REQUIRED WORK:
The entire listing below should be output exactly as it stands.

DATA SHOWN:
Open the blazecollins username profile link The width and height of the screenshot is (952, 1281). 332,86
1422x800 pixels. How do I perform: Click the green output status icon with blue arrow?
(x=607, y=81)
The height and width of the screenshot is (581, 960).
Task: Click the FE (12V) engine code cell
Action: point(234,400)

WRITTEN SOLUTION:
Open the blazecollins username profile link The width and height of the screenshot is (952, 1281). 332,86
1422x800 pixels. How do I perform: Click the green output status icon with blue arrow?
(x=607, y=81)
The height and width of the screenshot is (581, 960).
Task: Click the FE (12V) engine code cell
Action: point(234,400)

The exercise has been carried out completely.